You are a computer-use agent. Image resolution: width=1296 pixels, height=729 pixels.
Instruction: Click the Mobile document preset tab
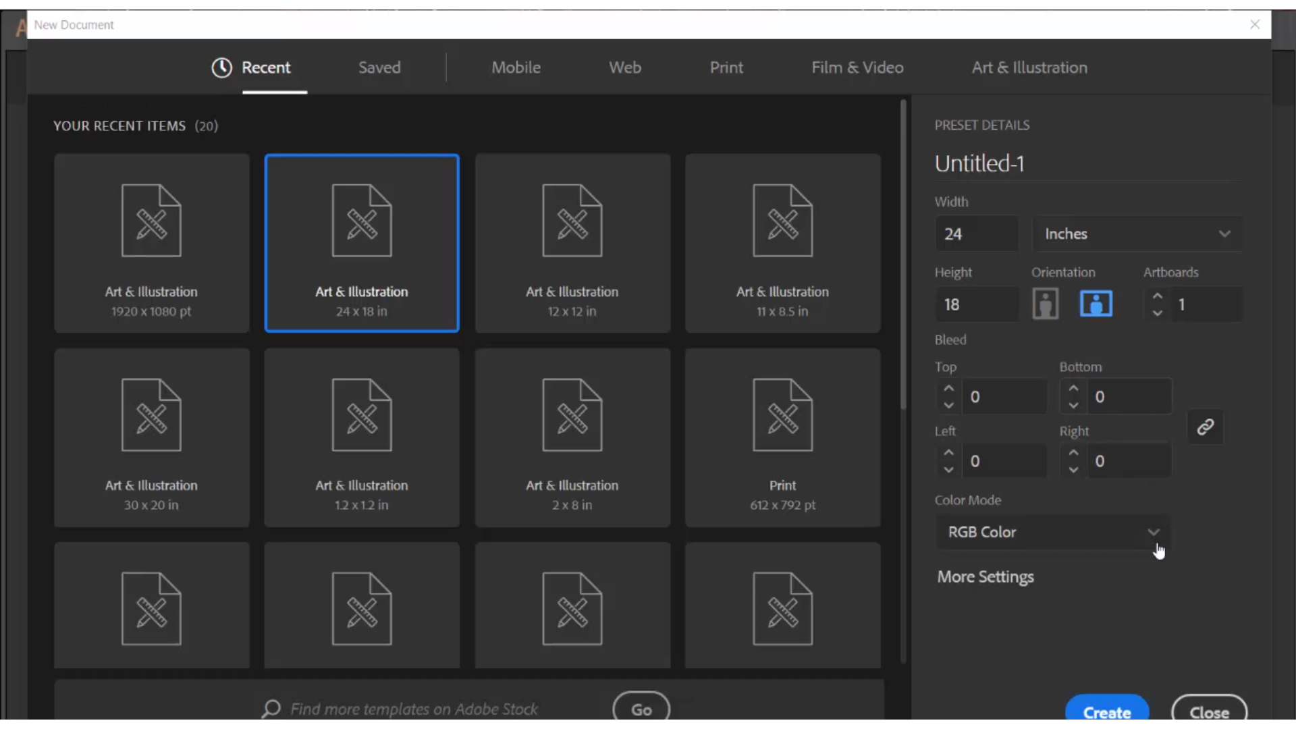coord(516,67)
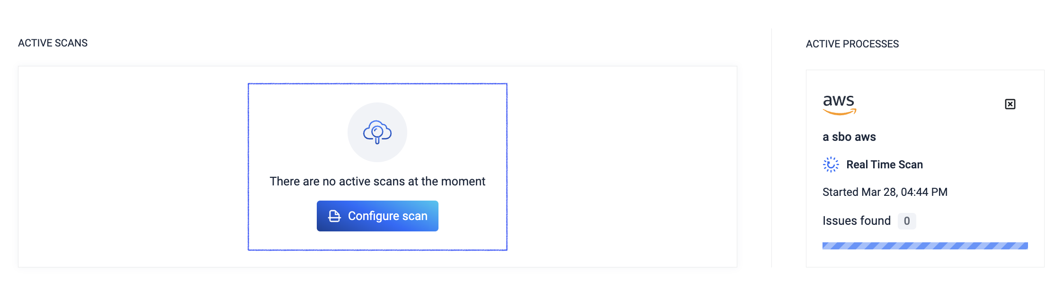
Task: Click the Configure scan button
Action: pos(377,216)
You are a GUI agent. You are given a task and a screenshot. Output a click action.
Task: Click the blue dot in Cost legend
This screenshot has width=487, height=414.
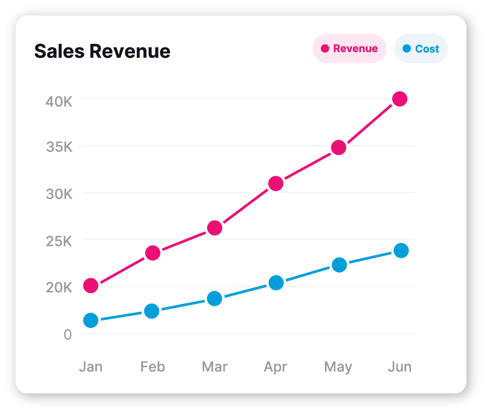[x=407, y=49]
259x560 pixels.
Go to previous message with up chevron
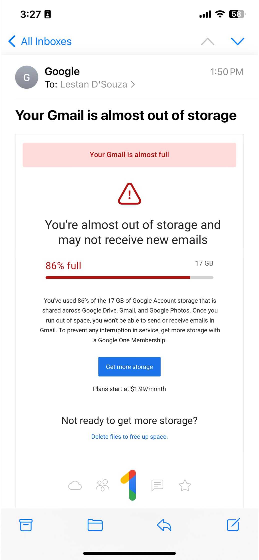[x=208, y=42]
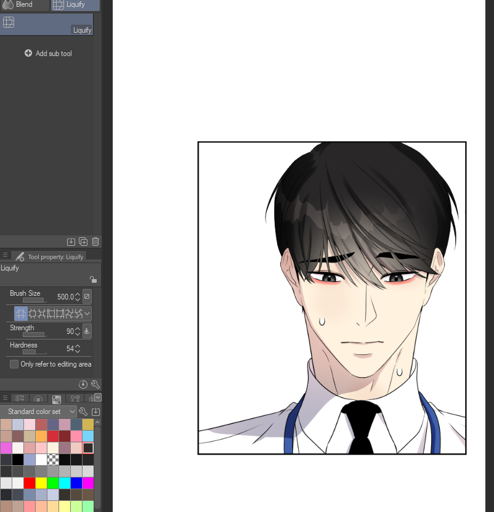Image resolution: width=494 pixels, height=512 pixels.
Task: Click the Add sub tool button
Action: (48, 53)
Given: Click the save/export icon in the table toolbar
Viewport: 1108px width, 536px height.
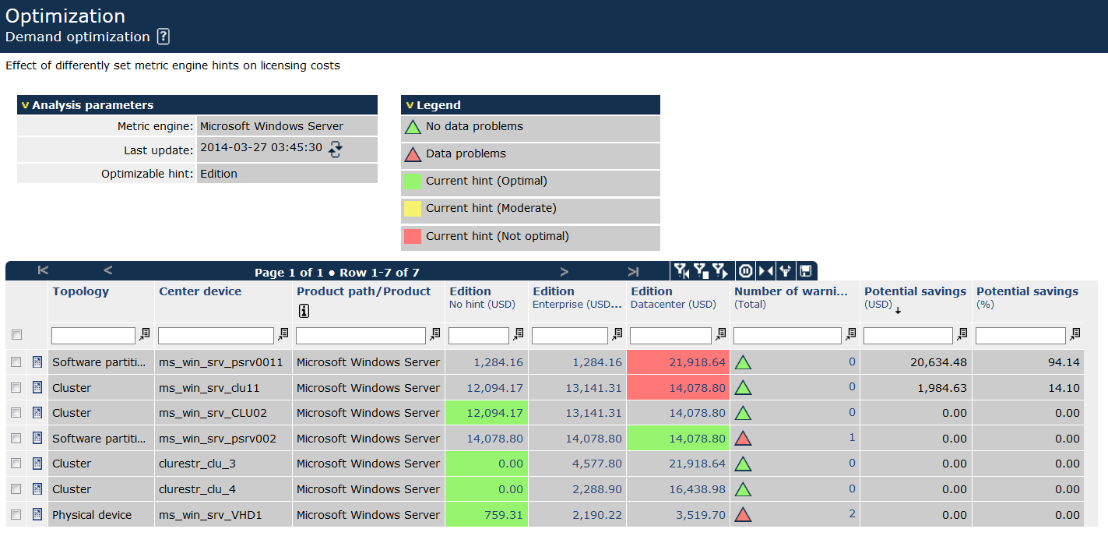Looking at the screenshot, I should [x=807, y=270].
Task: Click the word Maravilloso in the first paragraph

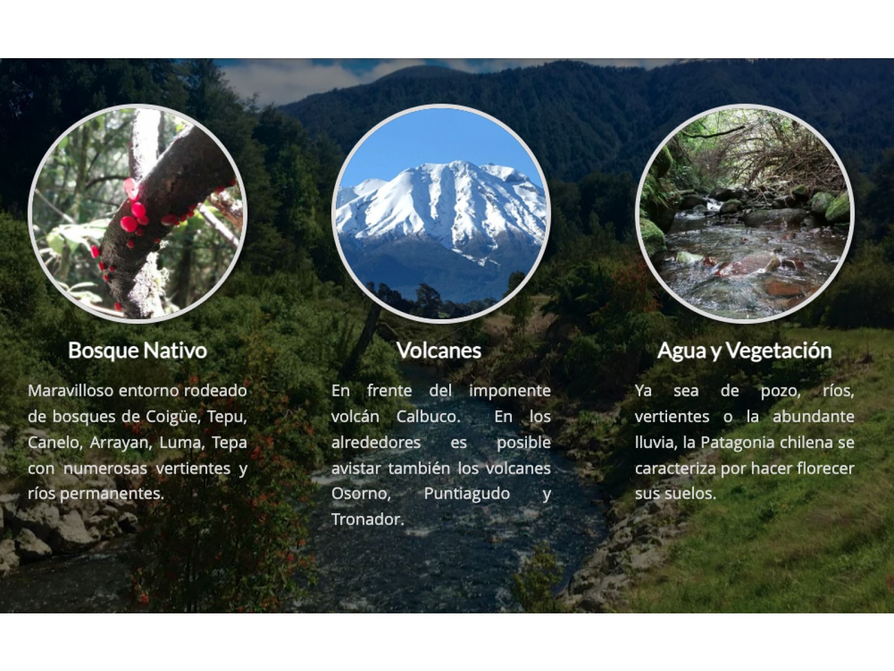Action: pyautogui.click(x=70, y=390)
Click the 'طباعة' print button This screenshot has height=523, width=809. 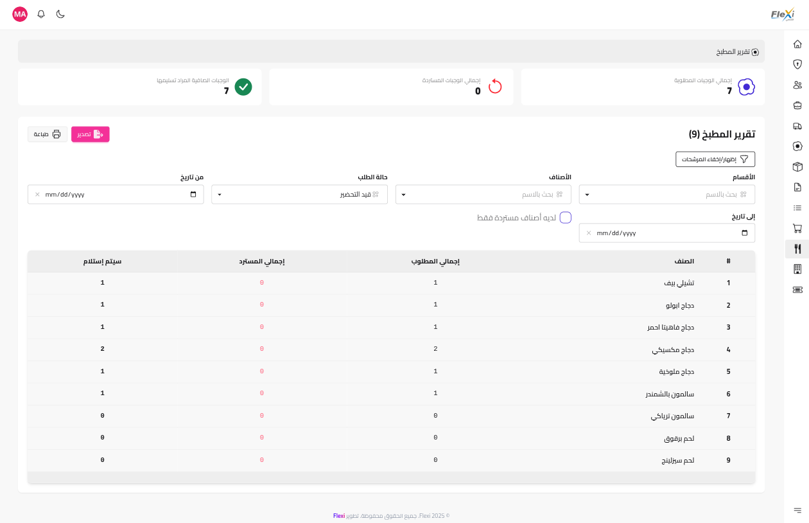coord(48,134)
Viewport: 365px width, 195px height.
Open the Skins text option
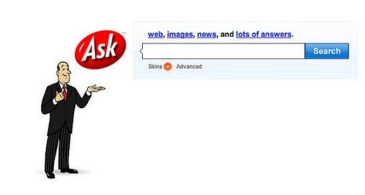[x=155, y=67]
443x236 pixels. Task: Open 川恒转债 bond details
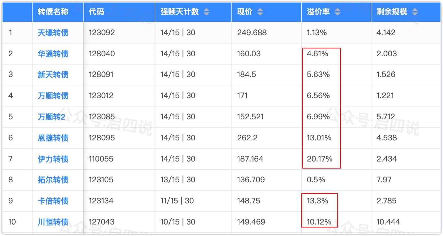pos(53,222)
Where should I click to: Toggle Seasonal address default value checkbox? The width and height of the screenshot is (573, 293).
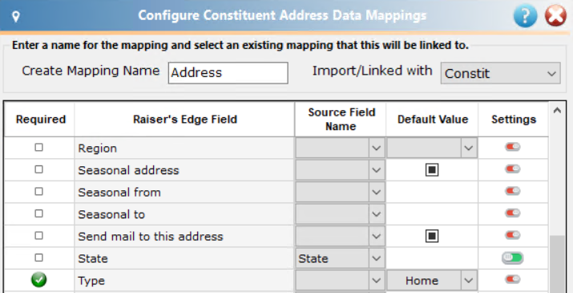[x=432, y=170]
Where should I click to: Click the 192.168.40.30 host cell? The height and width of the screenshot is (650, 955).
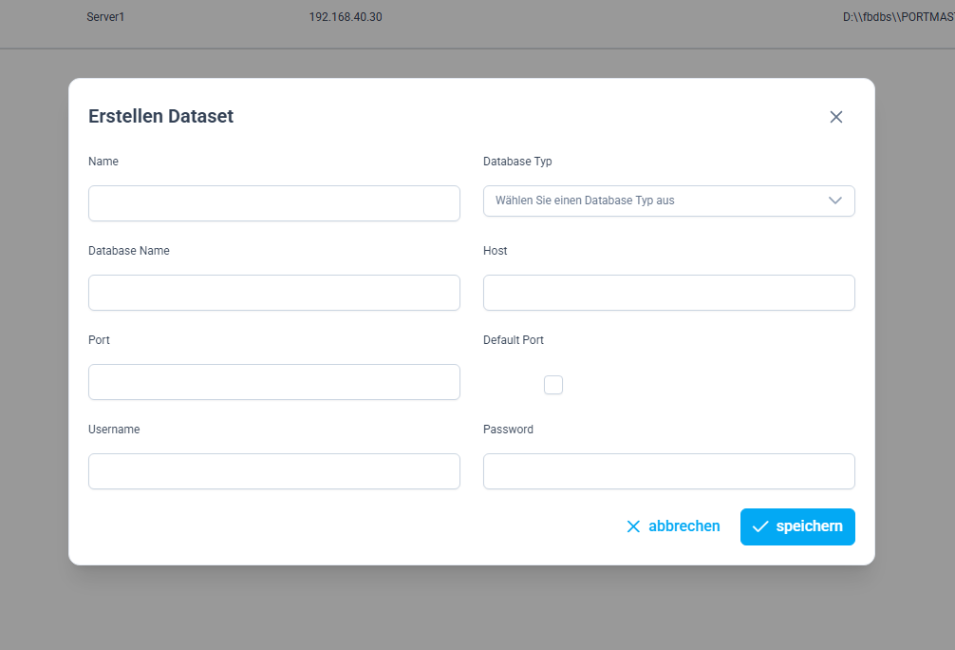click(x=346, y=17)
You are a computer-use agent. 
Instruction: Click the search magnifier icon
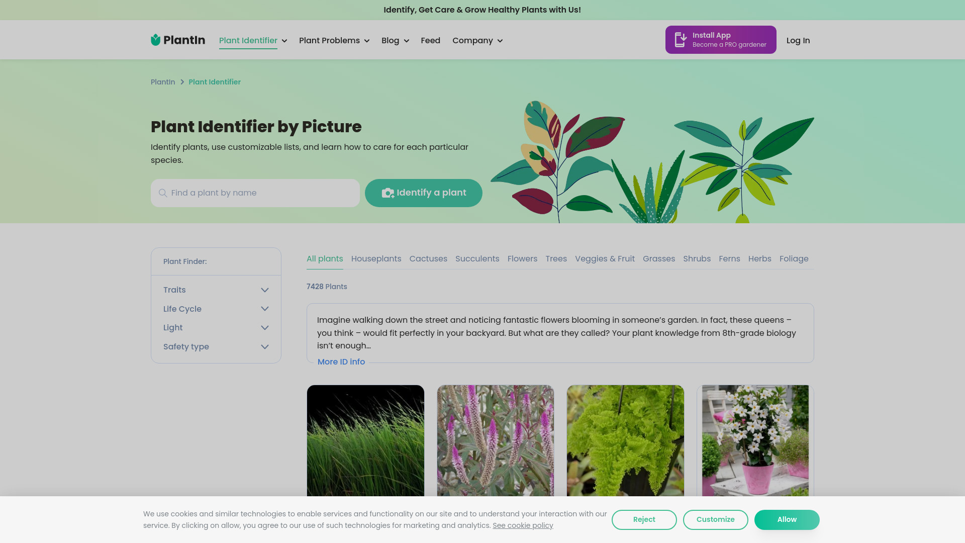[163, 192]
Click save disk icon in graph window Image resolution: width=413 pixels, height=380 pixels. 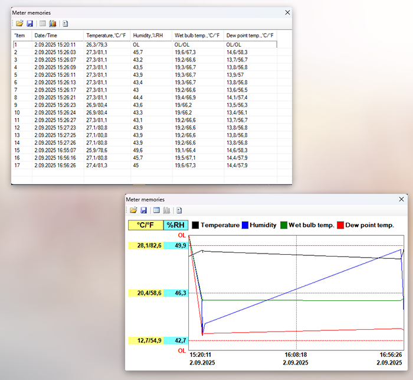pos(143,210)
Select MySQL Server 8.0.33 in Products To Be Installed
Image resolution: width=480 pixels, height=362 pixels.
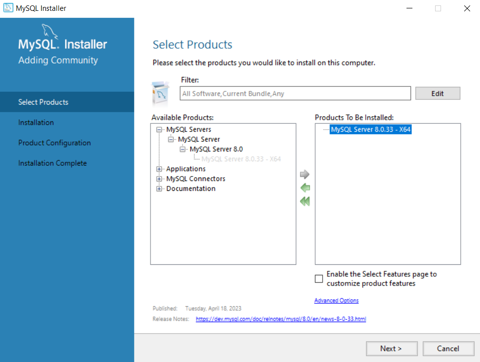point(370,129)
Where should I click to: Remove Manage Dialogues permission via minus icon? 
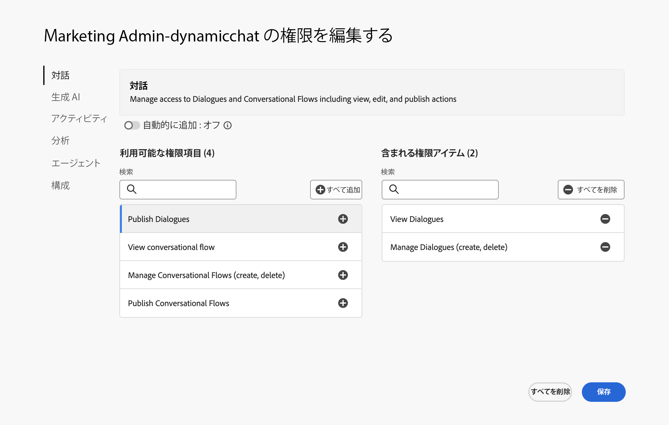coord(605,247)
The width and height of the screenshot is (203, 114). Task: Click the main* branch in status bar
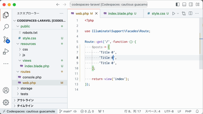click(65, 111)
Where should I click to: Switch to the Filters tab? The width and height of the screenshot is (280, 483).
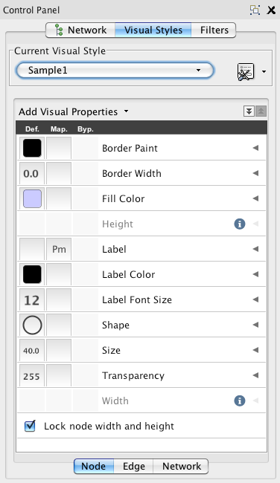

TASK DESCRIPTION: Print the lines from the one containing "The width and height of the screenshot is (203, 114)." through the last line, including both, and omit the pictures.

CORRECT ANSWER:
The width and height of the screenshot is (203, 114). Task: Click the main* branch in status bar
click(65, 111)
Where should I click to: Switch to the Filters tab? The width and height of the screenshot is (280, 483).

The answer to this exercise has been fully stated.